The stress of working this way can't be overstated. "Did so-and-so get that done?" keeps too many business owners and executives awake at night. In fact, the whole team suffers. Mistakes are inevitable when focus is fragmented into dozens of unordered messages.


From Email to Proactive Workflows


Email is a reactive workflow: stressed, fragmented minds reacting to other stressed, fragmented minds in ping-pong communications.


What you need are what I call proactive workflows. Proactive workflows are systems and processes that coordinate the efforts of clients and team members on the highest-priority tasks week after week.


Doing this is extremely difficult to get right. In the short-term, you add process steps and tools that put more on your plate without an immediate payoff. You have to continue operating with your current insanity to get work done while the new systems are created.


As you tinker and experiment, some things work and some don't.

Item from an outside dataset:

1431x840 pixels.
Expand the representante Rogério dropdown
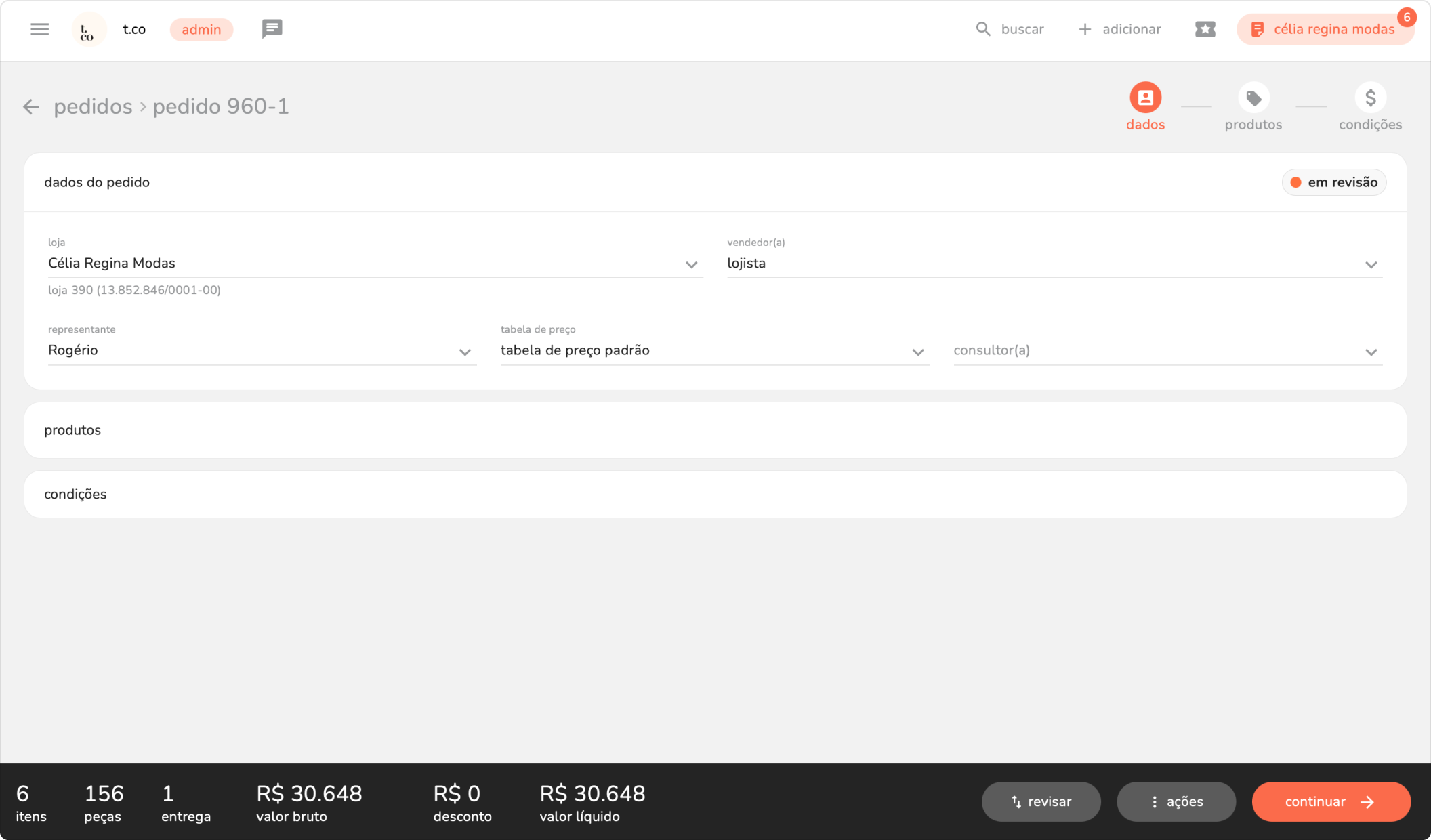coord(464,352)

It can feel like a waste of time trying out a procedure only to throw it away and try something else.


Like starting a new diet or exercise routine, you need to resist the temptation to throw in the towel too soon. In future articles, I'll share what's working and what isn't with my own clients.


In the meantime, here are a few ideas to consider with your own business operations:

  1. Your email inbox probably holds the key to sanity. It may seem paradoxical, but the information in your email inbox probably holds the clues to reorganizing workflows. You just need to get the fragments of information out of email and into other places, formatted for each specific audience. This might include checklists, workbooks, documents, spreadsheets, and meeting agendas.

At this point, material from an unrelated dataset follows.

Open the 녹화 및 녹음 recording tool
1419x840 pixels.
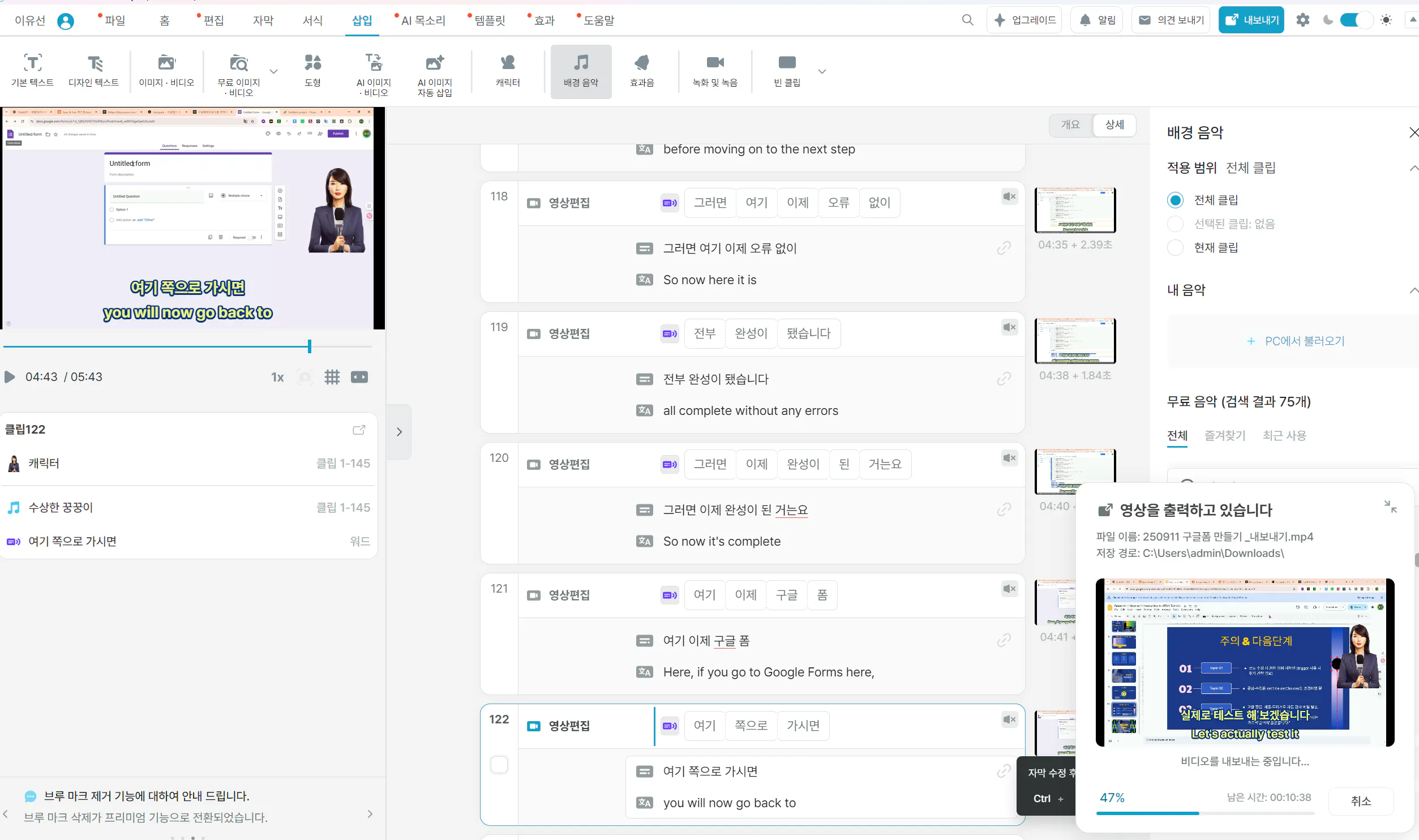click(715, 70)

  2. Use tools you and others already know. I highly recommend figuring out how to solve your workflow problems with tools everyone already knows how to use. Lightweight tools like Google Docs, Google Sheets, and, yes, in some cases, well-structured emails, are better than complex tools that nobody will use. Don't get seduced by SAAS tools that promise to solve all of your workflow problems. If it requires more than 20 minutes of learning for the least technical person in your office, forget it.

  3. Get more done in meetings. Eliminate the back and forth of email communications by discussing multiple items in one fell swoop in a meeting. Whenever I'm about to send an email to someone, I ask, "can this wait until our next meeting?" If it can, it goes onto a list of items for discussion with that person.

  4. Your systems for managing attention should be congruent. Different audiences have different attention requirements, e.g., your clients versus your team. This requires that you maintain, and check things off of, multiple lists in different systems, and provide status updates in different ways to different audiences. But all systems should still align. Going from team updates to client updates should be a snap. This often means doing things more methodically, which on the surface, can appear slower. But in reality, you're moving faster: your brain just isn't jumping back and forth among dozens of things throughout the day.

  5. When it must be an email, send one instead of many. I'm a big fan of weekly emails with batched tasks in lieu of multiple emails for single tasks. One of my clients, who writes blog posts for other companies, began grouping articles into a single weekly batch for approval. Before, each article approval was a separate email. The new weekly email helps her clients carve out a single time block for article approvals instead of three or four time blocks for individual articles scattered throughout the week. They also now only reply to the one email with comments and feedback. As a whole, this batch process is saving my client and her clients hundreds of additional emails per year.

So there you have it: a few simple ideas for getting out from under email tyranny. The good news is that you already have all of the fundamental skills you need to do this work: just look at the clutter, and figure out how to organize it better.


It takes discipline and effort, but the payoff is clarity, confidence, and a bit of sanity.